DAVID-A-G-SARRE : An English author defines the Agent  as’ follows:

“An agent is a person who is employed for the purpose of bringing his principal into contractual relations with third parties and the person who employs the agent is called Principal.
Illustration
A sends 1000 units of his product to B to be sold for Rs. 10 each and he allows 5% commission to B on total sales. This will be treated as a contract of agency. A will be known as principal and B will be known as an agent.

KINDS OF AGENTS

The following are the major kinds of agents:

1.  COMMISSION AGENTS
A commission agent is a person who buys and sells goods in the market, on behalf of his employer on the best terms and conditions and who receives a commission as remuneration for his services.
2.  DEL-CREDERE AGENTS
A Del-Credere agent is a person who for extra remuneration provides a guarantee to his principal for the performance of the contract by the third party. He indemnifies his principal for any loss caused to him by the third party. If the third party (debtor) does not make payment or becomes insolvent, the Del-Credere Agent has to make payment to his principal.
Illustration: A who is the agent of B sells B’s goods on credit and accepts the responsibility that if the amount is not recovered from the credit customers, he will pay from his own pocket and for this service he gets extra commission. A is a del-creder agents.
3.  FACTOR
A factor is a commission agent who is entrusted with the possession of goods and he can sell them with his own name. He looks like the real owner of the goods entrusted to him. He can also advance money by pledging the same goods.
Illustration: A the owner of the goods sends his goods to B to be sold on A’s behalf and allows B to get a commission from sales, B will stand as a factor.
4.  BROKER
He is also a commission agent. He is not entrusted with possession of goods and can not sell the goods with his own name. He brings together to the seller and buyer into contractual relations and if the transaction takes place, he is entitled to get a commission.
Illustration: A who is sitting at Bahawalpur, brings B and C into the contractual position who are sitting at Lahore and Karachi and gets a commission from B and C. In this case A is working as a broker.
5.  AUCTIONEER
An auctioneer is a person who sells goods to the highest bidder at a public sale for a commission. He is the agent of the buyer as well as the owner of the goods.
6.  CO-AGENT
Where the agental authority is given to several persons without mentioning that any one or more of them shall be authorized to act in the name of the whole body, they have a joint authority and are called co-agents.
7.  SUB-AGENT
A sub-agent is a person employed by and acting under the control Of an original agent in the business of agency Sec. 191.

AGENT AND HIS RIGHTS

According to section 182. “An agent is a person employed to do any act for another or to represent another dealing with third persons”‘. So an agent is a person who is employed by the principal in order to represent him in business dealings with third parties.

Given request: Resume the text on agents and principals, picking up after its last sentence.

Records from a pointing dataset
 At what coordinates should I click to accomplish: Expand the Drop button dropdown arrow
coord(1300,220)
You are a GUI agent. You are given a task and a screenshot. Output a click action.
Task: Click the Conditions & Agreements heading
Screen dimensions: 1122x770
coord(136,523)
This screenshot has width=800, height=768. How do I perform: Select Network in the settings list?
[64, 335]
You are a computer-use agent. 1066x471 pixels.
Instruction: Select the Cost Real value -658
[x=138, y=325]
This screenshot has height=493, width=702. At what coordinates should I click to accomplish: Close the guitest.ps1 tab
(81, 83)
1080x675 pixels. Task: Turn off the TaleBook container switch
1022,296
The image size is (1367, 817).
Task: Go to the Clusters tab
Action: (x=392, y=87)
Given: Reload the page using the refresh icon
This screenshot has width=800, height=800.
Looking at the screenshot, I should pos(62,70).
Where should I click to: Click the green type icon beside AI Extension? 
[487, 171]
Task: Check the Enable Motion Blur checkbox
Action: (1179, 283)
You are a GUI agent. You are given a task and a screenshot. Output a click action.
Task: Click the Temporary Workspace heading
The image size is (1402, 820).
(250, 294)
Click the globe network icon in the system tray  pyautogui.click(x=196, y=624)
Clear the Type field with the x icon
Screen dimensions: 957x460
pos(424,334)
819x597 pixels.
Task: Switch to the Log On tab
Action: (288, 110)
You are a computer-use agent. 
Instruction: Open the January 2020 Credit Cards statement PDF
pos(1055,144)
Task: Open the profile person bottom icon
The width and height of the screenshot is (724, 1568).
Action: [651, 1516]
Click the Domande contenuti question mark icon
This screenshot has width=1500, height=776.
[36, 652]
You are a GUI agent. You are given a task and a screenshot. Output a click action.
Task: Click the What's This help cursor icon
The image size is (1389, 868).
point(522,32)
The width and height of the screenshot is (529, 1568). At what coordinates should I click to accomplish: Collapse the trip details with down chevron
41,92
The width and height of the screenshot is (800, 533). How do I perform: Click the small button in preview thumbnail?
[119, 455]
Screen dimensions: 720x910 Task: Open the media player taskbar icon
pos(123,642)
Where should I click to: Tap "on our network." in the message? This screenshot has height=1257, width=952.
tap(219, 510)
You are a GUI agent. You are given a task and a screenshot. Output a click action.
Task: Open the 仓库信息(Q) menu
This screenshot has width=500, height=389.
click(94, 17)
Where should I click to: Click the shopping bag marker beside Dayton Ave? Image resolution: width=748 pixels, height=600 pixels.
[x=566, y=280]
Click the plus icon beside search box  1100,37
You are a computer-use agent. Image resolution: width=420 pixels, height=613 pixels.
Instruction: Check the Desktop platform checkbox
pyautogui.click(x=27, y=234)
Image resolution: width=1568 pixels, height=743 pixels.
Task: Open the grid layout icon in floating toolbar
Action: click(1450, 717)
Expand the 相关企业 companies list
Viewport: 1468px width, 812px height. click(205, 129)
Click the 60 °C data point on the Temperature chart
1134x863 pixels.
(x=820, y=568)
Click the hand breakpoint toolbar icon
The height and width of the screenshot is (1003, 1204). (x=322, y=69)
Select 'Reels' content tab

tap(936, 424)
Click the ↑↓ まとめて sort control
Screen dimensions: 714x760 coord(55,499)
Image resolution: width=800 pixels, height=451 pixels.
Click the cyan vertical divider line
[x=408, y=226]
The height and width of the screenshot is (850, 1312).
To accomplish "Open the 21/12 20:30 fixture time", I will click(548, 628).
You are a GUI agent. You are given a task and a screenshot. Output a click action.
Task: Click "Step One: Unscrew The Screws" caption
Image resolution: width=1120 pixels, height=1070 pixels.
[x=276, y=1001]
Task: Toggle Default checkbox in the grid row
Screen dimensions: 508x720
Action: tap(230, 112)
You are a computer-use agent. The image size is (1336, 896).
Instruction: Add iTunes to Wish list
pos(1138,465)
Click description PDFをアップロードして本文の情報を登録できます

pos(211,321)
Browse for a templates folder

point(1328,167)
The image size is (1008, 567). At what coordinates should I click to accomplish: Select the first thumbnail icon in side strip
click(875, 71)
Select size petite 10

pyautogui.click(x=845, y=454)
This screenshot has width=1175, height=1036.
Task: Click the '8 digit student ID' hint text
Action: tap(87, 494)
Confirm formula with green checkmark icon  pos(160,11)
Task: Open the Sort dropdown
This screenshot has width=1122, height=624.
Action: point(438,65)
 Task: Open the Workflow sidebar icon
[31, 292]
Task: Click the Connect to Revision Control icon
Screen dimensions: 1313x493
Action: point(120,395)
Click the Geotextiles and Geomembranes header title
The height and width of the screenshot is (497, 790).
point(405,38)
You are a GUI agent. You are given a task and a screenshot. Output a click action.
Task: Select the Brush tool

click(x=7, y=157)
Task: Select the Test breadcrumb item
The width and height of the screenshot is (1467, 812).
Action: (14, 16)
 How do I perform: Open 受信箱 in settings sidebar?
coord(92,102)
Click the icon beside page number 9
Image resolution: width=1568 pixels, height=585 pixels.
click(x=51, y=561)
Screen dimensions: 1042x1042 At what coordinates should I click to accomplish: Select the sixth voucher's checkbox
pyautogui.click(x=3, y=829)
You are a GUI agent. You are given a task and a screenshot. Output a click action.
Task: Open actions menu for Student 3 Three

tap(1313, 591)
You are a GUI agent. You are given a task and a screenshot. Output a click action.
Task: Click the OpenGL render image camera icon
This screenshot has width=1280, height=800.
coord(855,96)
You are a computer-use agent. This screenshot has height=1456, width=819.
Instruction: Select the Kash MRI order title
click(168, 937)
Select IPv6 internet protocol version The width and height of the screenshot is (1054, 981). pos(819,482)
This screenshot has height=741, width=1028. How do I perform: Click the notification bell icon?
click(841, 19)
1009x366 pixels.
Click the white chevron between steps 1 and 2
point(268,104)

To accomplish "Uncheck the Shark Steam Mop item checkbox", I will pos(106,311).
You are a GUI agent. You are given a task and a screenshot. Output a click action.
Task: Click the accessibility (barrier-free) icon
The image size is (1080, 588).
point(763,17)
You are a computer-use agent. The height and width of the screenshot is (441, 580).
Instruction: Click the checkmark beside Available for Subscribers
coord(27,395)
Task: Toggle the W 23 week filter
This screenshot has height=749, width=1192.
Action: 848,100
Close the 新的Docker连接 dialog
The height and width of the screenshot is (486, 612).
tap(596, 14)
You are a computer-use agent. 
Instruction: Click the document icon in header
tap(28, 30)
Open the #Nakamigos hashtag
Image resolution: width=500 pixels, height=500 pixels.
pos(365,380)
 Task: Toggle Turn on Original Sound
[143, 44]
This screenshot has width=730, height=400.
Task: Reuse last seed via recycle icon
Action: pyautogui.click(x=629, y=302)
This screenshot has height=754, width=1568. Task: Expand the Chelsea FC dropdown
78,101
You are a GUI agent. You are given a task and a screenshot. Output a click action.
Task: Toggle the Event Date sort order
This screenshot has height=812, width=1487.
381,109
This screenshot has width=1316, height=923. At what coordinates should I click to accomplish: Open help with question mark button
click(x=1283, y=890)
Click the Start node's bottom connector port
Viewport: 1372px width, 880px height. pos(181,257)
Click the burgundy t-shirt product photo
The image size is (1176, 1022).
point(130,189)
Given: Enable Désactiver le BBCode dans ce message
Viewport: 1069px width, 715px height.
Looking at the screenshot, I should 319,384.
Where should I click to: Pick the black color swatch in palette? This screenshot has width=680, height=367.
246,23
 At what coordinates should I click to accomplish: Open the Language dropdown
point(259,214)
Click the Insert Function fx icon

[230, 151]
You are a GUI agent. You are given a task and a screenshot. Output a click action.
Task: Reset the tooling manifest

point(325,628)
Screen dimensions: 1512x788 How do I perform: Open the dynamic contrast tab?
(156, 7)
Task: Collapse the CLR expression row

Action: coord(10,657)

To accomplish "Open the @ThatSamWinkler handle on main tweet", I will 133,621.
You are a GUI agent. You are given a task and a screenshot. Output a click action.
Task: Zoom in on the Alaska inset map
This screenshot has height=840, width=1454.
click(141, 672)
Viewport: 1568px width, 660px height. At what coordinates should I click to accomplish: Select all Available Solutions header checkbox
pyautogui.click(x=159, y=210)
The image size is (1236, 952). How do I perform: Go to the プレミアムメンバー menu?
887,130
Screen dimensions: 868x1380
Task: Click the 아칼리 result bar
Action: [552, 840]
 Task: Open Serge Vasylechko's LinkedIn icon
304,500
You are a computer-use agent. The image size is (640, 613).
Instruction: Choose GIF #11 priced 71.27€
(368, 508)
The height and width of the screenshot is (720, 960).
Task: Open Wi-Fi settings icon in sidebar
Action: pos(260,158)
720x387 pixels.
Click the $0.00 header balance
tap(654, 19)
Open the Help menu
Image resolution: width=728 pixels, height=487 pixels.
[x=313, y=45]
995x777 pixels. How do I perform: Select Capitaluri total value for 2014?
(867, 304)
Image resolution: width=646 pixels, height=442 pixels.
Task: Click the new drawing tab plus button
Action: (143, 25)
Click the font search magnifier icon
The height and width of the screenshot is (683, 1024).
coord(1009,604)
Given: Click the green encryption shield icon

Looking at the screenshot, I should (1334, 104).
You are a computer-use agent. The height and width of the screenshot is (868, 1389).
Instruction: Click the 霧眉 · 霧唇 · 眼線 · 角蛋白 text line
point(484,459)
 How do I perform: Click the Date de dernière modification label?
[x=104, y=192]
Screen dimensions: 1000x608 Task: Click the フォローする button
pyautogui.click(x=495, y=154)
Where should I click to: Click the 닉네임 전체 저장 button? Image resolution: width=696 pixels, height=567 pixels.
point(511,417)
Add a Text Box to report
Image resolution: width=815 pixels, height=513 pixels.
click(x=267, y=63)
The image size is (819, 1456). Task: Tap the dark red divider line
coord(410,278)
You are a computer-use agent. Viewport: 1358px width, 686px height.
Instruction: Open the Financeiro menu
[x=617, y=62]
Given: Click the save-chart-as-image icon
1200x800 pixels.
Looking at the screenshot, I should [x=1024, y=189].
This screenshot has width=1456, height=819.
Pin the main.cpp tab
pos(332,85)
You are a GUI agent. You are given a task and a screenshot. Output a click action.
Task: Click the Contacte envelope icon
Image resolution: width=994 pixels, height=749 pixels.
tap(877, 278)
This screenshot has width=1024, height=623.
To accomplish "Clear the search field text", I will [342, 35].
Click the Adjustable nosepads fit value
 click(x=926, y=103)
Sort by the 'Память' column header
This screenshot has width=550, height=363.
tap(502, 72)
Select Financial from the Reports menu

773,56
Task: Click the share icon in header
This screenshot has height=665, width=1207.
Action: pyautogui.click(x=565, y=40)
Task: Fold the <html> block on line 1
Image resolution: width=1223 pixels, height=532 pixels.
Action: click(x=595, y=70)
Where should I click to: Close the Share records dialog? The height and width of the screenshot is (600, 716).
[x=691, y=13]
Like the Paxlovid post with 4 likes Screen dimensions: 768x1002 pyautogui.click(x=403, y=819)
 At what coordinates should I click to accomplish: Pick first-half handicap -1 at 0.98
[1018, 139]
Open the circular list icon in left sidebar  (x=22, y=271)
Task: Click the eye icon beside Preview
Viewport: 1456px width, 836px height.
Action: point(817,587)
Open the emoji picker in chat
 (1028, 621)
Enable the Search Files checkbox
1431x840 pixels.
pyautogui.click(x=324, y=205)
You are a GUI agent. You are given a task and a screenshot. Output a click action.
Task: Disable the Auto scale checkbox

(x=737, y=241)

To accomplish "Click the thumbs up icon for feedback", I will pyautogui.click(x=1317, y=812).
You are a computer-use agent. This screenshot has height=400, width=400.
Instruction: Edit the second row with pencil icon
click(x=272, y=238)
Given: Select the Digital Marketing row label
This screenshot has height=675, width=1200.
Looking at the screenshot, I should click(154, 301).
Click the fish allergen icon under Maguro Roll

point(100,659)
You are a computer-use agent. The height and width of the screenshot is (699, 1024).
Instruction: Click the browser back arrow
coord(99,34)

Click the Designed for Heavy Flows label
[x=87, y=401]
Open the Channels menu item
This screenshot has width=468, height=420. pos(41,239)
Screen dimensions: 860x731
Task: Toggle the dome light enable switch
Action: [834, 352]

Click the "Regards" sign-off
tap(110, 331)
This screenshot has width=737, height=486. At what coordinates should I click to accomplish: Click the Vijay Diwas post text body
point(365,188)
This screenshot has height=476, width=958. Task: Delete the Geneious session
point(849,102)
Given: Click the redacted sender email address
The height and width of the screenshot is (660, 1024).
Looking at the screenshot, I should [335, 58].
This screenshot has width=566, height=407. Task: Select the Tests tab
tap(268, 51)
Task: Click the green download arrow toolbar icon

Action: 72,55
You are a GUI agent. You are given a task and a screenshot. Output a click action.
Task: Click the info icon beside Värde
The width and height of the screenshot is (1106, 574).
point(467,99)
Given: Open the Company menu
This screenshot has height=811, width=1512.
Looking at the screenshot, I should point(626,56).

Answer to this exercise:
RIGHTS OF AN AGENTS

The rights of agents against his principal are as under:

1.   RIGHT TO RETAIN MONEY
An agent has right to retain, out of any sums received on account of the principal in the business of agency for any advances made, or expenses properly incurred by him in the business of agency or for any remuneration payable to him for acting as agent. Sec, 217.
2.  RIGHT OF REMUNERATION
An agent is entitled to his remuneration in the absence of any special contract, after the completion of the business. But an agent is not entitled to any remuneration in respect of that part of the business which he has misconducted Sec. 220.
3.  RIGHT OF LIEN
In the absence of any contract to the contrary, an agent is entitled to retain goods, papers and other property whether movable or immovable, of the principal received by him until the amount due to him for commission disbursements and services in respect of the same, has been paid or accounted for to him, Sec. 221.
4.   RIGHT TO INDEMNITY
The employer of the agent is bound to indemnify him against the
consequences of all lawful acts done by such agent in the exercise of the authority conferred upon him Sec. 222.
5.  RIGHT OF COMPENSATION FOR ACTIONS
An agent is entitled to be indemnified by the principal against the consequences of an act done by the agent in good faith, though they cause an injury to the rights-of third person. Sec. 223.
6.  RIGHT OF COMPENSATION FOR PRINCIPAL’S NEGLECT
The principal must make a compensation to his agent in respect of injury caused to such agent by the principal’s neglect or want of skill.

DUTIES OF AN AGENTS

The duties of agents of his principal are as under:

1. TO CONDUCT BUSINESS

An agent is bound to conduct the business of his principal. according to the directions given by the principal or in the absence of any such directions according to which prevails in doing a business of the same kind at the place where agents conducts such business. Sec.211.
2. AGENT’S SKILL AND DILIGENCE
The agent is bound to conduct the business of the agency with as much skill as is generally possessed by person engage in similar business unless the principal has notice of his want of skill. Sec. 212.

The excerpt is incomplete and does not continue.